Three City Planning Norms to Ditch
John Yi is the Executive Director of Los Angeles Walks
The Los Angeles civil unrest in 1992 upended so many of the norms for the Korean American community. Having immigrated here to build a life, my parents and their generations found years of labor gone overnight as Koreatown, abandoned by law enforcement, burned. And while we can rebuild homes, set up new businesses, there is one reconstruction that is still under works: the reckoning of our own community’s anti-Blackness. We were both the victims of white oppression but also, at times, a willing instrument in its agenda. It’s uncomfortable to say but it is in that very discomfort where we must lead, take responsibility, and reconcile. I know many Korean Americans who’ve been having tough conversations with their parents. Many of these conversations are about privilege, race, immigration, and the rehashing often suppressed memories of the civil unrest and its aftermath.
And just like how there is still work to be done in my own community, this moment is showing the country how invasiveness anti-Blackness is in so many of our other seemingly mundane institutions, traditions, and laws. City planning and transportation are no exception to this. Within this world are many well-meaning people — including myself — working with a real desire to effectuate social justice and racial equity into our cities. However, in Los Angeles if we’re failing to house our most vulnerable, prevent historic communities from being erased, and if public spaces are still deadly places for our Black neighbors to exist, are we truly building the City we want?
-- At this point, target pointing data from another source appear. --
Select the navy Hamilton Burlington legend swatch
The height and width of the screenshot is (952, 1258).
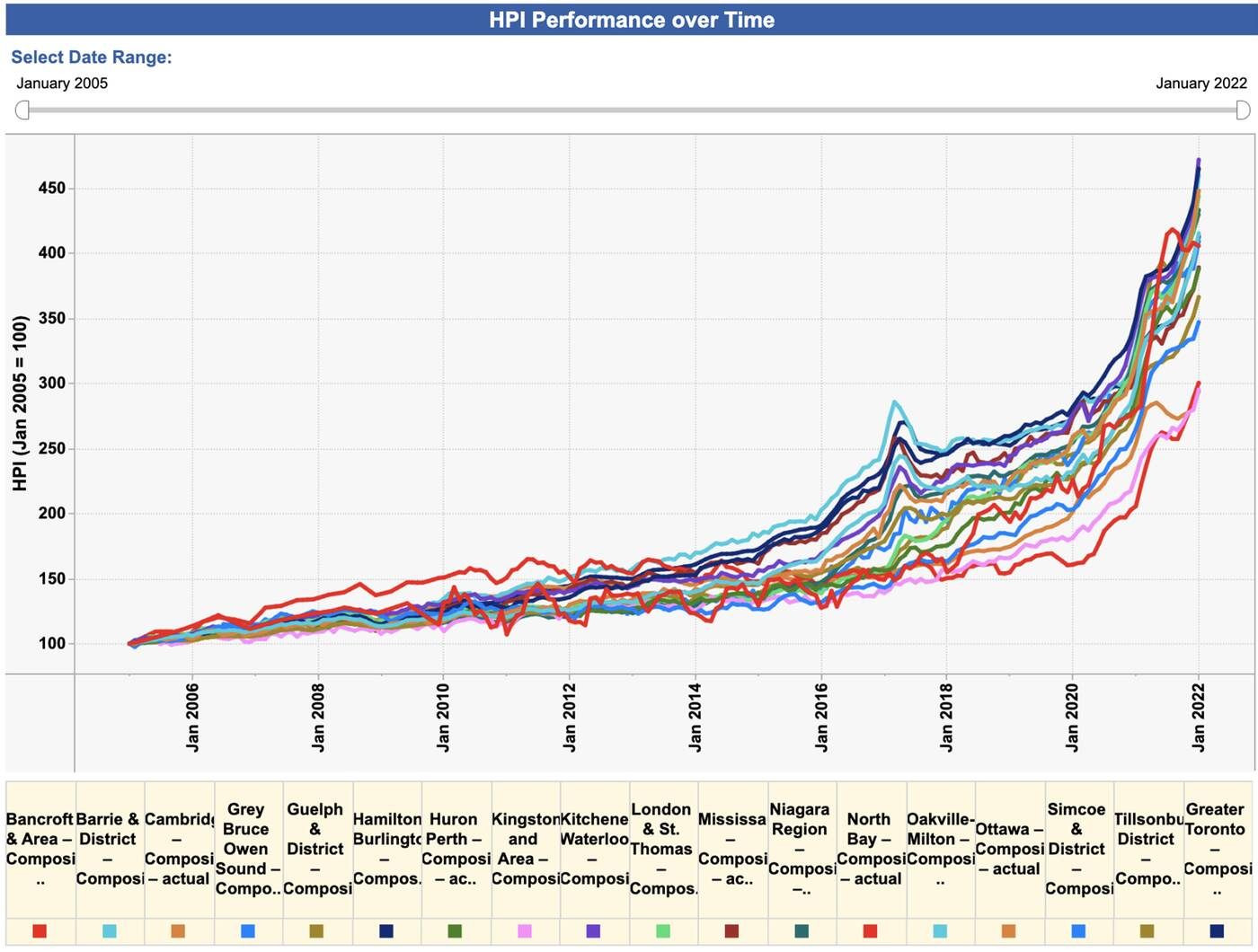[x=386, y=931]
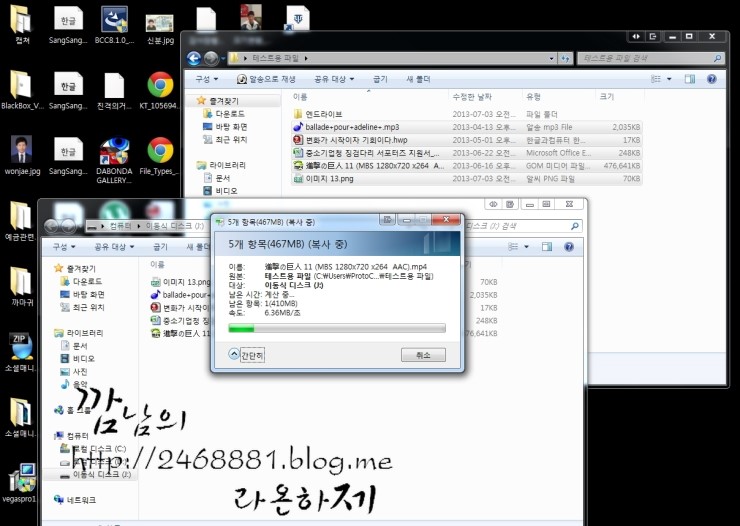740x526 pixels.
Task: Click the green copy progress bar
Action: [337, 327]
And while planning doesn’t solve everything, here are three — by no means exclusive — norms in city planning that have segregated and systematically oppressed Black, Brown, and — yes, contrary to the model myth minority — many Asian American communities. The system has created the illusion of development and growth but at the cost of displacing and killing so many of our neighbors and perpetuates a white supremacist system:
- Norm 1: Restorative justice talk is for advocates, not engineers. For resolution, we need reckoning and atonement of past racist housing and development policies that have oppressed, displaced, and killed communities. Examples include redlining, forcible remove of communities, and their contemporary manifestation: gentrification. This goes beyond a mere public acknowledgement of past ills but building directly into City planning recognition, investment, and financial solutions for past transgressions. Just like how we consider the needs of housing and employment, we must engineer in solutions that provide restorative justice and restorative investments.
- Norm 2. City resources are a first come first serve basis. City planning is a participatory process where the burden of engagement rests on residents and stakeholders. Those with social and political capital, usually white Angelenos, receive the bulk of City attention and resources by leveraging their City Council Members. While many of our Black and Latino neighborhoods are left to address grievances through grossly understaffed and underfunded City programs. And when participatory, community-driven plans from Black and Latino neighborhoods are drafted, they must work twice as hard for half the recognition from the City. By creating a system where the burden of participation is placed on residents, we’ve racially segregated how we build and manage our City.
- Norm 3. We’re a City of 15 Cities. Power in the City of Los Angeles is incredibly balkanized, as each of the 15 City Council members has vast influence over their district’s planning and built environment and how City-wide policies are enforced (or left unenforced). The crisis of housing our homeless neighbors is a great example of a City-wide crisis with 15 different solutions (or lack thereof). The result is we approach city planning on a corridor-by-corridor basis, allowing power to unilaterally pinpoint where investment goes, so as to meet their political goals for usually wealthier more privileged white constituents.
You may notice that undergirding these three norms is power’s inability to listen. Whether it’s the refusal to learn from history or building a bureaucratic maze where resident concerns barely bubble to the top. And so, we have some choices in the coming months: whether it’s through the ballot box and/or directly petitioning power to reform itself. Breaking these norms is not easy work but that’s why we must.
I’m on this journey as well. I continue to decode years of second guesses, knee-jerk reactions, and my own compliance to anti-Blackness. I continue to learn, be corrected, and repeat. Let’s start to build a similar norm in how we build the City of Los Angeles.